§ **TEXT UNDER STUDY**
------
They'd be proud of Henry, and slightly in awe of his being sent to the jewel of the British Empire(India 1911).

Henry senior would have built up contacts over the years and probably knew somebody who could give a job to his other sons as they didn't want to follow their father's trade.

By 1911 they had all shifted over to the Kensington and Chelsea borough. Henry and Alice rented two rooms at 7  Campden Street Kensington with their daughter Margaret and new husband and baby.

Thomas, at 18yrs was employed as a  House Porter of a Dressmaking Establishment, 14 Onslow Place, Kensington South. By then the call for soldiers was building - for Queen and Country - so he joined up for some action in the British Army. Maybe a little bit of Respect?

The Richmond Barracks in Dublin, Ireland was to be his posting.
There was a Thomas Clarke over there, but he was on the other side...Did Thomas know what he was going into? http://julie-mcneill.blogspot.com/2011/01/dirty-old-towns-glasgow-and-dublin-1920.html

John  found a Porter's position at a Public house, 41 BRAMLEY RD, NTH KENSINGTON (1911), plus a wife to keep life busy and meaningful.


 Margaret had already settled down to married life producing the first grandson for Henry and Alice Clark - Joseph Henry Palombo, son of an Italian immigrant - a Barber/Hairdresser. Baby Joseph would have another 8 siblings to keep him company in the next few years - and post-war 2 the Palombo family would thrive with a business selling ice-creams around Battersea Park.
------
§ **SUPPLIED MATERIAL**
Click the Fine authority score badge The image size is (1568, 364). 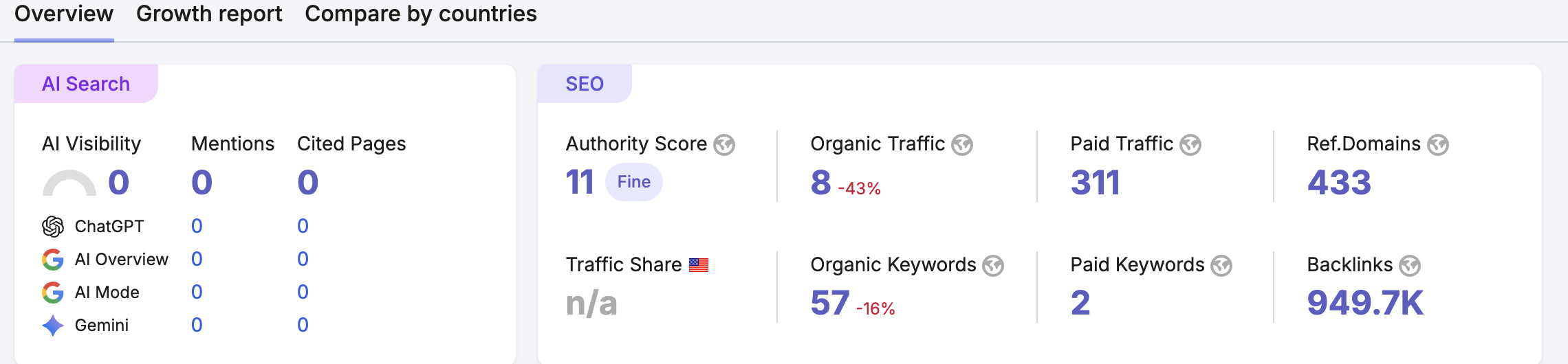click(x=633, y=181)
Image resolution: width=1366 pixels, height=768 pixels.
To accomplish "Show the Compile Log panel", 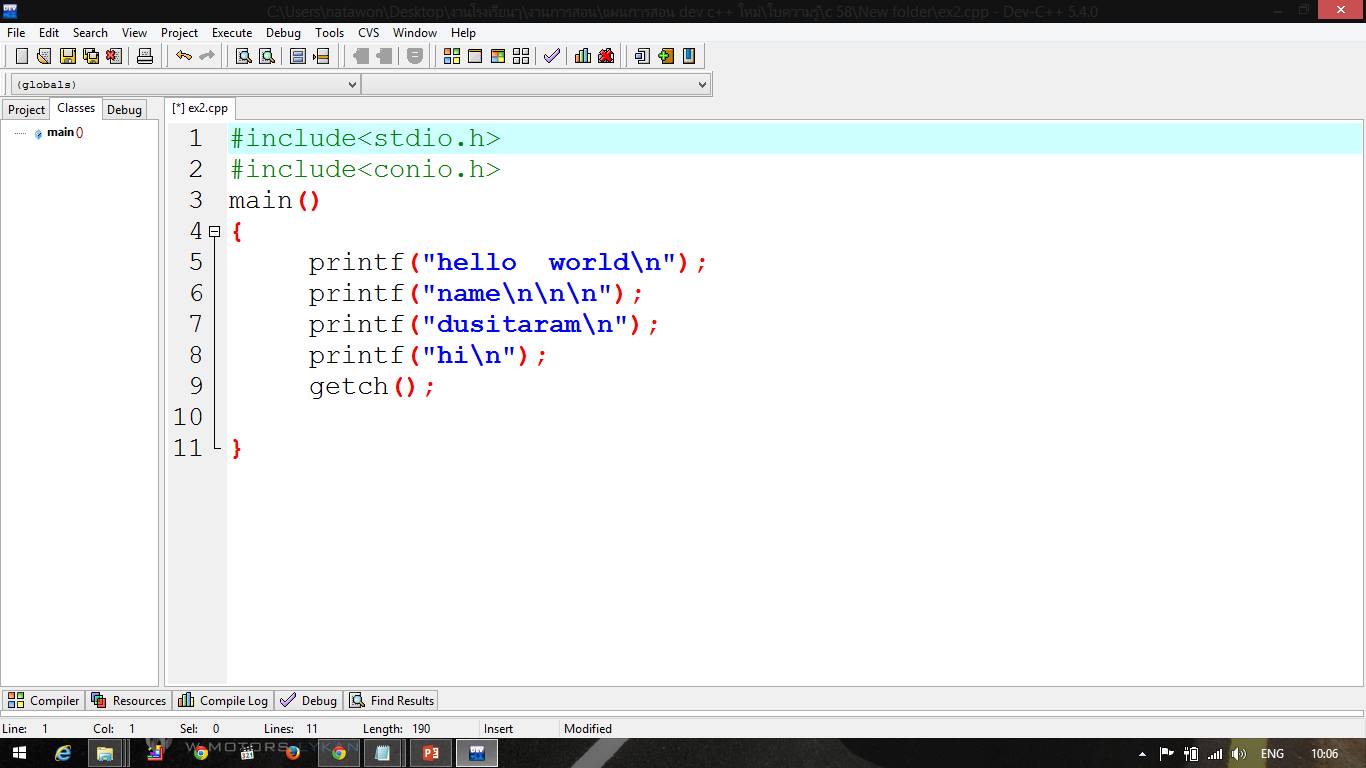I will [x=222, y=700].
------
§ **EXERCISES**
a – Rewrite the part of the Clark family history starting with "Margaret had already" and going on through "around Battersea Park.", using "flowers" in place of "ice-creams".
b – Write the next part of the Clark family history, picking up after its last sentence.

§ **ANSWERS TO EACH TASK**
a –
Margaret had already settled down to married life producing the first grandson for Henry and Alice Clark - Joseph Henry Palombo, son of an Italian immigrant - a Barber/Hairdresser. Baby Joseph would have another 8 siblings to keep him company in the next few years - and post-war 2 the Palombo family would thrive with a business selling flowers around Battersea Park.

b –
Before all that, the Palombo's went to Cambuslang, near Glasgow in Scotland. Perhaps Eduardo had family there who could provide more profitable work for their growing family? Hairdressing to Mining? Build up the wages so he could return to London and make Gelato? I don't think the miners wages were like they are now in mines of Western Australia and Queensland.


The ideology of Marxist socialism and the election of  Independent Labour MP Keir Hardie in West Ham and the class struggle may have scared my forebears, but at some point the refuge of the Roman Catholic Church led to their conversions from the Established Church of England.

One can guess Auntie Margaret becoming a Catholic for the love of  her Italian fiance. She is the one who has to bury her father at St.Peter's Cemetery Dalbeth, Scotland in 1924. Alice had died earlier in Cambuslang in 1918 after suffering for a year with uterine cancer.

                                           HENRY EDWARD CLARK (1858-1924)
                                           Tailor Journeyman to Gentlemen.

                                        An advertisement in the online collection of British Library.

Thomas would marry in a Catholic Church in 1918. Then they would travel from Dublin to Glasgow to be near family. He was married twice as a Roman Catholic - to my Great Grandmother Christina Ross in 1918 Dublin and Mary Connelly in 1932 Greenock, Scotland - where he was buried in 1934.
So my Great and Great Great Grandparents were laid to rest away from their native habitat in Scottish Lairs.
My Grandmother and her siblings were christened Catholics, boarded out by Catholic Welfare in Glasgow 1925. Kathleen Clark with an E
 The ritual of  faith taught to her by the Nuns was maintained during her life with her husband down South.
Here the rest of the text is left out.